Share your dilemmas and get honest opinions from other Mumsnetters.

To feel disgusted that Elle magazine are touting porn star Sasha Grey as a "feminist"?

427 replies

Scarletohello · 07/05/2013 17:46

So I have seen a lot of porn and Sasha Grey is a very popular porn star. Mainly because she does very extreme stuff, for example the kind of scenes where she is gagged with a man's cock to the extent that she us virtually vomiting. And she acts like she is loving it. One of the quotes in the magazine article from one of her films is, " Rip my fucking holes open". It's the most brutal, mistogynistic, woman hating porn you can possibly experience. And she is talking about it as being liberating and empowering for women. I'm no prude but her stuff sickens me. And now she's written an erotic novel and has an interview in Elle magazine where the cover line is, " writer, actress, feminist,porn star".
Makes me absolutely despair of where we as women have come to if she is being described as a "feminist". She is absolutely everything anti feminist to me. Any thoughts? Also if you have never seen her stuff, prepare to be appauled...

OP posts:
Birdsgottafly · 08/05/2013 11:35

As a society and as parents we should not be allowing the Porn industry to influence a young persons sex life, just as I have not allowed the "stick thin blonde" beauty industry to destroy my DD's self worth. I agree with many points, but I don't think that a woman's behaviour or bad choices between the ages of 18-21 should mean that she can never be described as a Feminist. If you have positive influences, you make good, informed choices, during your growing up stage, we should not write off all those who haven't had that influence, or label them, as I see young women labelled and becoming self full-filling prophecies.
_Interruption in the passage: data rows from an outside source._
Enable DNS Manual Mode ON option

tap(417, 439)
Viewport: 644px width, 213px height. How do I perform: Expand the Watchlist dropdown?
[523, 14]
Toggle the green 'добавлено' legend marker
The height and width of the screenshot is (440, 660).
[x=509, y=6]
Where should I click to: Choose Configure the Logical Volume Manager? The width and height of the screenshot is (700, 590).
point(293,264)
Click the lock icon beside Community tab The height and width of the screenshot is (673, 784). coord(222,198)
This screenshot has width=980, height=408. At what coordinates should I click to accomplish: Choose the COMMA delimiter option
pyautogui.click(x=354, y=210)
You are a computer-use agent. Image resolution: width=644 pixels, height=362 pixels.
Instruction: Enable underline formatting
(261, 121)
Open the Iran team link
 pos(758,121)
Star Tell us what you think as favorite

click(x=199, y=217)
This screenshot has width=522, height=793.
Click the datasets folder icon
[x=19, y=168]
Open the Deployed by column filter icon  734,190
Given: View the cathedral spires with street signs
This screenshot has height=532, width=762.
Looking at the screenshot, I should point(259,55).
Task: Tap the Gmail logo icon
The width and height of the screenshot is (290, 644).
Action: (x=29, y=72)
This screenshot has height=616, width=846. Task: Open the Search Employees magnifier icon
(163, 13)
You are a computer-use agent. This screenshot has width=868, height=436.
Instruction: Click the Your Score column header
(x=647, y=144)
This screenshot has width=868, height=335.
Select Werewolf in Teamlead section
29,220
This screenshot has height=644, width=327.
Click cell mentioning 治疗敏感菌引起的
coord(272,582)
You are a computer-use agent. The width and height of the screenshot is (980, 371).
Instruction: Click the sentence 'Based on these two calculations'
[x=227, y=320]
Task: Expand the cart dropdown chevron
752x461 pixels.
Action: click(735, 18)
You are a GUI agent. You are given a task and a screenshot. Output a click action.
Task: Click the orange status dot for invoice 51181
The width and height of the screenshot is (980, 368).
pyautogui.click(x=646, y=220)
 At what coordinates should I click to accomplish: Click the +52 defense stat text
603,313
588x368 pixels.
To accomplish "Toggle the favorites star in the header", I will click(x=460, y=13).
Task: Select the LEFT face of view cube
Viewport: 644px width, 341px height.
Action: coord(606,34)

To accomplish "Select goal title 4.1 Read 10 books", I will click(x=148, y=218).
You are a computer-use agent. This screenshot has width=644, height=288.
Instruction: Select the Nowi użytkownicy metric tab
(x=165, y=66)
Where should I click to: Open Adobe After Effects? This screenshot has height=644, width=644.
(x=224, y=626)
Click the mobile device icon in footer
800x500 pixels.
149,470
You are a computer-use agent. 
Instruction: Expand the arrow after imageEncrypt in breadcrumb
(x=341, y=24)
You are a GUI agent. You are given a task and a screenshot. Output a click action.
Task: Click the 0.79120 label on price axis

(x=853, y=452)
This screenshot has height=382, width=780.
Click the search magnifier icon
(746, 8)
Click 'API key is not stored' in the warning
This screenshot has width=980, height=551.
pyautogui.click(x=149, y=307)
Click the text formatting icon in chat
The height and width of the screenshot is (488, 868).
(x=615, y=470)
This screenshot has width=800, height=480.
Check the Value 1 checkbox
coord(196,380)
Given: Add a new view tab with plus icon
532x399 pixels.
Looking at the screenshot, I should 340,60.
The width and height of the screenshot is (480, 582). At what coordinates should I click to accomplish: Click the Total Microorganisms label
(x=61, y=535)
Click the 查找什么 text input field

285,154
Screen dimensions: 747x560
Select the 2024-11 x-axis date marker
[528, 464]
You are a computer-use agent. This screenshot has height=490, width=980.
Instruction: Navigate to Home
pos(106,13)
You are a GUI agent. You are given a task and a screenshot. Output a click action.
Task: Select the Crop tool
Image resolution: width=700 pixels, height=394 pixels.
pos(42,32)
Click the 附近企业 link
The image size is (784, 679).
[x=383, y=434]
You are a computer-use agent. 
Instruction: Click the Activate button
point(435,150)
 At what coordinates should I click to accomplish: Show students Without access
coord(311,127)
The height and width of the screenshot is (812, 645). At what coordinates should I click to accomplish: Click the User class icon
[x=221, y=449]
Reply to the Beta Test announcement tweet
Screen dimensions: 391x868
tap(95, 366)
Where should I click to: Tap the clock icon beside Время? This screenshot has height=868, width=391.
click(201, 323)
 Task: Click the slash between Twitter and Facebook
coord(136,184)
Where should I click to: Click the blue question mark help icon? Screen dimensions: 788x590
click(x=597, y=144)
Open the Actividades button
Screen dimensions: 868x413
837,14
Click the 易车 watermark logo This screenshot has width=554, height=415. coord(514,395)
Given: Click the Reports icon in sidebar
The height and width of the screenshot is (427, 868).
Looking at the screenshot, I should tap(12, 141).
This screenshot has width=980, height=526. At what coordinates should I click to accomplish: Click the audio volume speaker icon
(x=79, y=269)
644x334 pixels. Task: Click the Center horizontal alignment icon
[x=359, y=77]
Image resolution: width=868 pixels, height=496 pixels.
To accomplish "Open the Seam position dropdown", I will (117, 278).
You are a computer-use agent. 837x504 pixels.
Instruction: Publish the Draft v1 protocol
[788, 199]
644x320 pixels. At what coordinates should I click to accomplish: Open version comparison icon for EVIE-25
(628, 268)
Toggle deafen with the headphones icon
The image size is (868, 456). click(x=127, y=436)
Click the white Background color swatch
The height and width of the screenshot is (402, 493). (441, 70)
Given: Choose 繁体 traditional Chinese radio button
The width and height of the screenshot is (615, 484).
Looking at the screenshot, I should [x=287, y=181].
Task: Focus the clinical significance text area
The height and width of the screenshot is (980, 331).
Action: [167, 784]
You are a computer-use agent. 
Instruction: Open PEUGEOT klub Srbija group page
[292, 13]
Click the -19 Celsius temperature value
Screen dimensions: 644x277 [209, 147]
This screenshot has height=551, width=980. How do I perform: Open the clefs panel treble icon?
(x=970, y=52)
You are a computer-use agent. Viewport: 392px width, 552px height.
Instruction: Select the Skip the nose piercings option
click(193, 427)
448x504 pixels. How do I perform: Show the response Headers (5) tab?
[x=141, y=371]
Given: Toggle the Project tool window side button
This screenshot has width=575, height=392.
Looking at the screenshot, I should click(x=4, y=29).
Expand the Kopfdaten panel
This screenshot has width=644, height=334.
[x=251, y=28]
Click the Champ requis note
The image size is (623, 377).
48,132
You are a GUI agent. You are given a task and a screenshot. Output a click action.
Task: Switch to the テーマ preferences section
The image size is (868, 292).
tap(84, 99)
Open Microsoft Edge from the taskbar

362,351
Birdsgottafly · 08/05/2013 11:44

The porn industry shouldn't cease to exist, in all its forms, just because youngsters can find away to access it, that argument could be put forward for horror etc. Being open about sex, relationships and not being in an abusive relationship, which many women still bring their children up in, would make a bigger impact on society than extreme porn not existing, would.

flatpackhamster · 08/05/2013 11:44

Birdsgottafly

As a society and as parents we should not be allowing the Porn industry to influence a young persons sex life, just as I have not allowed the "stick thin blonde" beauty industry to destroy my DD's self worth.

So who ought to be 'influencing' a young person's sex life? And how do you plan to get young people to listen to these great thinkers?

NiceTabard · 08/05/2013 11:50

But what happens to the children who don't have parents carefully counterbalancing negative messages they get
And what happens to the ones who's parents best efforts can't overcome what they are hearing from the media

It's all a bit I'm alright Jack for my tastes.

NiceTabard · 08/05/2013 11:52

and as flatpackhamster says

teens are keen to experiment with sex. very keen indeed. that combined with being given the knowledge that used to come with years of sexual experience right at the very beginning is just not good

EhricLovesTeamQhuay · 08/05/2013 12:04

Binks
I don't think women 'shouldn't engage in these activities' in private or whatever. I do think that normalising extreme sex through mainstream porn harms women. Because many men and women both internalise these depictions of sex and normalise them. It warps a person's sexual development because it normalises things that are not 'normal' (normative) and leads to situations where women are pressured into performing acts that do them harm.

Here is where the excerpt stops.